C'est l'ouvrage le plus insolite de cette rentrée : la réédition, plus de deux siècles après leur parution, en 1788, des Mémoires du gentilhomme polonais Joseph Boruwlaski. Des Mémoires brefs, déconcertants, spirituels, émouvants, comme leur auteur, le nain le plus célèbre de l'Europe du xviiie siècle, cité avec bienveillance dans l'Encyclopédie de Diderot et d'Alembert...
Son récit, rédigé dans le beau français du siècle des Lumières, constitue un témoignage de première main sur les moeurs frivoles de ses contemporains et la rosserie du genre humain.

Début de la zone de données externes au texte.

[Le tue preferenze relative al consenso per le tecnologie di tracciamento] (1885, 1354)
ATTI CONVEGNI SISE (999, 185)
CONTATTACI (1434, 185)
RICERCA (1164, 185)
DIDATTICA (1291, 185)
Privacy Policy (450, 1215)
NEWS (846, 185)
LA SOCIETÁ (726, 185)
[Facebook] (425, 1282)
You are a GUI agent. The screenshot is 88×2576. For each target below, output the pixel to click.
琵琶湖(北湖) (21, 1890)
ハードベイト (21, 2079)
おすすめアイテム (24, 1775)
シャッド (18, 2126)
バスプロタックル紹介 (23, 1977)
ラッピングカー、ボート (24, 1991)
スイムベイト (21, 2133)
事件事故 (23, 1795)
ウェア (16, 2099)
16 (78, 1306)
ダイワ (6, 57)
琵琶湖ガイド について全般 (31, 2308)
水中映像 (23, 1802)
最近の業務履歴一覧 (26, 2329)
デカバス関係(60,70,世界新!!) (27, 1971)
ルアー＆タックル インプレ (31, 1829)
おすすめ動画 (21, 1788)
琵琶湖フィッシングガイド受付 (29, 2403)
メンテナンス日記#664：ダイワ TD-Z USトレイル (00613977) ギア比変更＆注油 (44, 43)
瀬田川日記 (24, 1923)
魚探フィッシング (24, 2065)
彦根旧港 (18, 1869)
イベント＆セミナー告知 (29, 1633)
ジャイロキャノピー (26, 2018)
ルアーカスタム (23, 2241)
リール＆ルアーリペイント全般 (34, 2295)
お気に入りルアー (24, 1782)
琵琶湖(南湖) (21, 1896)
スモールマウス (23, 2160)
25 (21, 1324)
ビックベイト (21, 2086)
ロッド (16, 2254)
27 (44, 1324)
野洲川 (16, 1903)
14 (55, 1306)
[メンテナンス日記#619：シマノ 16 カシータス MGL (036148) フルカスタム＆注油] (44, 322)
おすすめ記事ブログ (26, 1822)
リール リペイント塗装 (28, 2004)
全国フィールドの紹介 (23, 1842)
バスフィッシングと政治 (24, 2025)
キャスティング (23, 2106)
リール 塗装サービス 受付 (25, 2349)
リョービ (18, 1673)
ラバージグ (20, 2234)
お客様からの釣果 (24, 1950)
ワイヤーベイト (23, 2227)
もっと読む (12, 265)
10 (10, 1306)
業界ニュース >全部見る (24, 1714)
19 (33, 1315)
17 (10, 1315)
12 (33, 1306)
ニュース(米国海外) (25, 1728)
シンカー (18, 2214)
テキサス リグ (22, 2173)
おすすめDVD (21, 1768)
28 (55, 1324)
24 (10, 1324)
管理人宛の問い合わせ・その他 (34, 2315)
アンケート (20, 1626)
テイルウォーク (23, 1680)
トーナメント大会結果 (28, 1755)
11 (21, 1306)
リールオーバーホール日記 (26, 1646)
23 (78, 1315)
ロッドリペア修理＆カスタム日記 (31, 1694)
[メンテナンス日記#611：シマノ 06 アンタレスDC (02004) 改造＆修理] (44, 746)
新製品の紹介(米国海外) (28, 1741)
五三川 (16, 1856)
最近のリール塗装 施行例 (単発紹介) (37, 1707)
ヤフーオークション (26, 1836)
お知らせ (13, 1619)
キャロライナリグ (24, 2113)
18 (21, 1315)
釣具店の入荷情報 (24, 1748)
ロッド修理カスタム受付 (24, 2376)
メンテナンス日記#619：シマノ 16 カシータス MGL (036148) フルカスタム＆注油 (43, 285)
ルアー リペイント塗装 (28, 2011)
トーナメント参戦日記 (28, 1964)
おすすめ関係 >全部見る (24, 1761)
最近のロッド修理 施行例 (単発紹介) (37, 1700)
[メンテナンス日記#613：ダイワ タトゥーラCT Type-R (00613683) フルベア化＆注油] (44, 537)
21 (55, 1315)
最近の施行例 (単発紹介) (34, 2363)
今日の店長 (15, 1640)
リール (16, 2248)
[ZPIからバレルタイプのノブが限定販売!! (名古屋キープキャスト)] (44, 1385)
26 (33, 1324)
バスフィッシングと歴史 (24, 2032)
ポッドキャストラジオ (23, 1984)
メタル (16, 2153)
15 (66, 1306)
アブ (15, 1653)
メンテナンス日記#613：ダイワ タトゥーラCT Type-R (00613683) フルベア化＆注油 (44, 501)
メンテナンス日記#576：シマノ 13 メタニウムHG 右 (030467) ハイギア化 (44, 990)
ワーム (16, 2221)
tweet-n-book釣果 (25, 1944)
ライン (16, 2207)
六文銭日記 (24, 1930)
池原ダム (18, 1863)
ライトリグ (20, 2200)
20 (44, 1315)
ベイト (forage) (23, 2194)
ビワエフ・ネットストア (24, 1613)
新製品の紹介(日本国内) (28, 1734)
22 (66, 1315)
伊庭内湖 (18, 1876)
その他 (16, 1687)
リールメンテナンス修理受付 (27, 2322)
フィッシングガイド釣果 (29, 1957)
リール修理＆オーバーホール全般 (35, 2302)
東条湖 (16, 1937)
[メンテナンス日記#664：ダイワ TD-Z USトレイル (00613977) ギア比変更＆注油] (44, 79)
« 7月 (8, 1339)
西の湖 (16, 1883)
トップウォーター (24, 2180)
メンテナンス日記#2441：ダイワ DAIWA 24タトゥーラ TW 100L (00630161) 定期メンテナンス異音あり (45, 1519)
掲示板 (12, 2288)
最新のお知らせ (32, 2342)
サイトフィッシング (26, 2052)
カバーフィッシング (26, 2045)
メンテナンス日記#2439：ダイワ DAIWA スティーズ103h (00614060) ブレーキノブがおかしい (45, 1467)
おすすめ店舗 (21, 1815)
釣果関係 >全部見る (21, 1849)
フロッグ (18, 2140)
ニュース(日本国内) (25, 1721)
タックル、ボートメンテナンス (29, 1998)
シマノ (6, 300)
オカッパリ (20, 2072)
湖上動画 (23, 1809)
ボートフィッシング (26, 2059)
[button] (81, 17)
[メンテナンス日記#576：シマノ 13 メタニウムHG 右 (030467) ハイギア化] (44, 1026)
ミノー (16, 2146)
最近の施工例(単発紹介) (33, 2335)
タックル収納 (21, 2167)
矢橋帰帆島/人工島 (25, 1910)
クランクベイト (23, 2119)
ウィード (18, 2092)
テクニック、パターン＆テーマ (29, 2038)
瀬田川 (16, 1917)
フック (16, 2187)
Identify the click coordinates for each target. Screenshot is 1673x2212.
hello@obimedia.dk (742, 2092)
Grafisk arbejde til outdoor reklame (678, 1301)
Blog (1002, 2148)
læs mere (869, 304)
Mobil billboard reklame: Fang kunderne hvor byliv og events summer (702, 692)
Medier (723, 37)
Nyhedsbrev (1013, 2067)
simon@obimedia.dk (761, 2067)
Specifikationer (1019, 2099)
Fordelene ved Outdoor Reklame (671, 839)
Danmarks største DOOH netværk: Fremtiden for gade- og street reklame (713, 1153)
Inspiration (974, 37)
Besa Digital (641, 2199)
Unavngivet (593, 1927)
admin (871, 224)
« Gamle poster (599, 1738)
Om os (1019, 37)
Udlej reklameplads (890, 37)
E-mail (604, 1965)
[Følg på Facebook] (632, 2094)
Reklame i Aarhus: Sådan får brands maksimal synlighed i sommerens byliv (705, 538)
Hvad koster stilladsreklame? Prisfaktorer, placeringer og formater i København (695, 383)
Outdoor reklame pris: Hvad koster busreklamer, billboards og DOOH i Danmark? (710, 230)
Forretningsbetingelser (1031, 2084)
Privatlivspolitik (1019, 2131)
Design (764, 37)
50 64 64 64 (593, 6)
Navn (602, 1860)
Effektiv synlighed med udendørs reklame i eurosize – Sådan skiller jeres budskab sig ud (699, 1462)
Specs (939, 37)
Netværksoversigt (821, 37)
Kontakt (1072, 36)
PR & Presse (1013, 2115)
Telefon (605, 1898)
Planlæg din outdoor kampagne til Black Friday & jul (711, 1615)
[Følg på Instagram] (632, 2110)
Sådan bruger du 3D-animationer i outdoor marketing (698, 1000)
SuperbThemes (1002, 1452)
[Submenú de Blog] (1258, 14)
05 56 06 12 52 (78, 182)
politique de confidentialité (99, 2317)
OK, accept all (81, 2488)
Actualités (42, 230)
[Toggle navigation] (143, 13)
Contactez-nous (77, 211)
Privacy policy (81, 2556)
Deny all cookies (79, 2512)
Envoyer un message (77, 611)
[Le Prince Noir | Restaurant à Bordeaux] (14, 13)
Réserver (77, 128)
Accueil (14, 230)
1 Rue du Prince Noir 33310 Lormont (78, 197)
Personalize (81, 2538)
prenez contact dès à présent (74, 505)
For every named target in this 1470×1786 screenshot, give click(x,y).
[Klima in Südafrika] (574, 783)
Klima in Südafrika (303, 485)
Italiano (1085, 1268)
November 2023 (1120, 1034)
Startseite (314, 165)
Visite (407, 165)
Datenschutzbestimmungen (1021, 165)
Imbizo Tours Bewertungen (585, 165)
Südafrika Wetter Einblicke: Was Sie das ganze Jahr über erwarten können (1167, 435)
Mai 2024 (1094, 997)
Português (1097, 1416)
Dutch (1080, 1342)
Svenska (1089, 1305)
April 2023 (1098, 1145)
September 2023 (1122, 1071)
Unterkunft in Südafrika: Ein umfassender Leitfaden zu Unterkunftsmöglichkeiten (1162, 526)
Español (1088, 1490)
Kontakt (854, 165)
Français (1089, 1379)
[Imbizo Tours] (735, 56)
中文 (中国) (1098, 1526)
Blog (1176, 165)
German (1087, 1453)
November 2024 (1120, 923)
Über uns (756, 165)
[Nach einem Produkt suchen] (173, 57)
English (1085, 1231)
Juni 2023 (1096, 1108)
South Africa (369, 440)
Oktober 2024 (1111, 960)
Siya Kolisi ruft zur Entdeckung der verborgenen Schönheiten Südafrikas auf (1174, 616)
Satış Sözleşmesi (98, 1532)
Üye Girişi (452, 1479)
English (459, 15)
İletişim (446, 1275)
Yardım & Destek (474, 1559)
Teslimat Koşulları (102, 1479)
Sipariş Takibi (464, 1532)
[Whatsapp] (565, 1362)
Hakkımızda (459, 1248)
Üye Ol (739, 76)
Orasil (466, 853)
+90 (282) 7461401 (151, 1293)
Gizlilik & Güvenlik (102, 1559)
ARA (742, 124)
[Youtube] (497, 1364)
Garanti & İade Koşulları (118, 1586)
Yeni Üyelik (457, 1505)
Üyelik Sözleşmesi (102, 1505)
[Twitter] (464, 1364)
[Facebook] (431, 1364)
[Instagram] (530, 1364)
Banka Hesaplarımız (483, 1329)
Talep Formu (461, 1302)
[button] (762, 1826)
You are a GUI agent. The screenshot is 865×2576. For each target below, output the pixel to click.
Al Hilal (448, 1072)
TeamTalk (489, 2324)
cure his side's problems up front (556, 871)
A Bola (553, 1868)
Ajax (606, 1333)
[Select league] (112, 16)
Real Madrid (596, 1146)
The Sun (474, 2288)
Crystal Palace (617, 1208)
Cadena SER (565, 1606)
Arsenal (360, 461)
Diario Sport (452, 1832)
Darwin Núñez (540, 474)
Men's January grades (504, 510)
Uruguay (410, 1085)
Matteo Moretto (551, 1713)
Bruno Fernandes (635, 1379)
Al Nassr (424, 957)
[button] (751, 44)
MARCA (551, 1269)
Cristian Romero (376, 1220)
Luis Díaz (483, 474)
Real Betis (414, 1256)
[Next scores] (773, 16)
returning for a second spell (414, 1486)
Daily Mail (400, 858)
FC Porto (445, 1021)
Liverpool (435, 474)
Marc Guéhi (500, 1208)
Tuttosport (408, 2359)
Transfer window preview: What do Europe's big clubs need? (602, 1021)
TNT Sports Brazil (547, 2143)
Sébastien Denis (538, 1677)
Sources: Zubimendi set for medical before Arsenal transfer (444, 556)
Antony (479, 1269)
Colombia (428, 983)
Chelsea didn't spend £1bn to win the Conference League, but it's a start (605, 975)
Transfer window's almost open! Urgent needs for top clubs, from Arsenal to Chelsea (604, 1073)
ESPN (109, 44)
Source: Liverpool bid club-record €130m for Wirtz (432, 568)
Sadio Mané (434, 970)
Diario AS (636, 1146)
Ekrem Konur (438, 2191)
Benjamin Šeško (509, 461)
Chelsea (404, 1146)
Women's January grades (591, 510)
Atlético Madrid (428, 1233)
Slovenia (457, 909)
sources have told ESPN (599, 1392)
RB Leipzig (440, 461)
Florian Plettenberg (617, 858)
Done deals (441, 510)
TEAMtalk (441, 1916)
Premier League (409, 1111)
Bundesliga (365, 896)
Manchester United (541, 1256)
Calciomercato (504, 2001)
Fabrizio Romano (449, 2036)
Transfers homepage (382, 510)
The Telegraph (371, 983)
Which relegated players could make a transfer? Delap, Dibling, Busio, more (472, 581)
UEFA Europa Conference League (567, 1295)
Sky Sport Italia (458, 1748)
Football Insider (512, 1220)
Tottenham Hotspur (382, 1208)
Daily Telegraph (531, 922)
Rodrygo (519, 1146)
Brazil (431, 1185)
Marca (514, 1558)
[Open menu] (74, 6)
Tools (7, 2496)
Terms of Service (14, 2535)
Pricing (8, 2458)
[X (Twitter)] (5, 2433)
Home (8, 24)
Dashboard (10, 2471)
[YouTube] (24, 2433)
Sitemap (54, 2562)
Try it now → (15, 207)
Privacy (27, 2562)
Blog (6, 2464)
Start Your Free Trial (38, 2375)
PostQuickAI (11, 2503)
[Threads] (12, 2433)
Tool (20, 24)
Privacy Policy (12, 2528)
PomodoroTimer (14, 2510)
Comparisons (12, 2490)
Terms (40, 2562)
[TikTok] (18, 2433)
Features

  • La revue de presse Jérôme Gautheret - Le Monde du 5 septembre 2008

Le petit homme était-il heureux ? C'est en tout cas ce qu'il affirme dans ses Mémoires, bouleversant best-seller de la fin du XVIIIe siècle, rédigé en 1788 et réédité après deux siècles d'oubli. Mais on a peine à le croire. Il suffit de lire son récit de cette soirée où l'assistance, débattant des facultés reproductrices des nains, en vint à imaginer de l'unir à sa soeur, naine elle aussi. "Je fais grâce à mes lecteurs des détails de cette conversation qui fut poussée très loin", élude vite Joujou, qui reconnaît, ce soir-là, au milieu des rires, avoir pleuré des "larmes amères". Cet épisode pénible est la seule humiliation relatée par Joseph Boruwlaski, dans ce texte poignant. Ailleurs, les douleurs n'apparaissent qu'entre les lignes, dans des sous-entendus. Mais avec quelle violence... Tout en ellipses et en euphémismes, ces Mémoires ne disent pas tout. C'est à la lecture de l'étude biographique qui les accompagne qu'on comprend l'étendue du calvaire de Joujou.


  • La revue de presse Agnès Séverin - Le Figaro du 4 septembre

Une petite dose de XVIIIe siècle est un plaisir qui ne se refuse pas. Les Mémoires cocasses de Joseph Boruwlaski, dit «Joujou», célèbre nain que les cours d'Europe s'arrachèrent comme une poupée, étaient restés aux oubliettes depuis 1788...
À travers ce regard plaisant, à la manière de Vivant Denon et Crébillon, même les coups du sort et les tourments d'amour font figure d'amusement. «On se tromperait cependant beaucoup si l'on s'imaginait que, séduit par les bontés qu'on avait pour moi et uniquement occupé des plaisirs qu'on me procurait, je n'éprouvasse pas quelquefois des sentiments pénibles (...)», confie le poupon doué de conversation. Dans la seconde partie de ses Mémoires apparaissent les pesanteurs d'une exis­tence passée à quémander faveurs et protections. Les soucis de père de famille s'accumulent également. L'aimable tournée des grands ducs vire à la litanie de courbettes, et son récit, bonbon qui fondait si facilement sur la langue, tourne à l'aigre. Voilà cependant une entreprise d'autopromotion rondement menée aux qualités littéraires indéniables.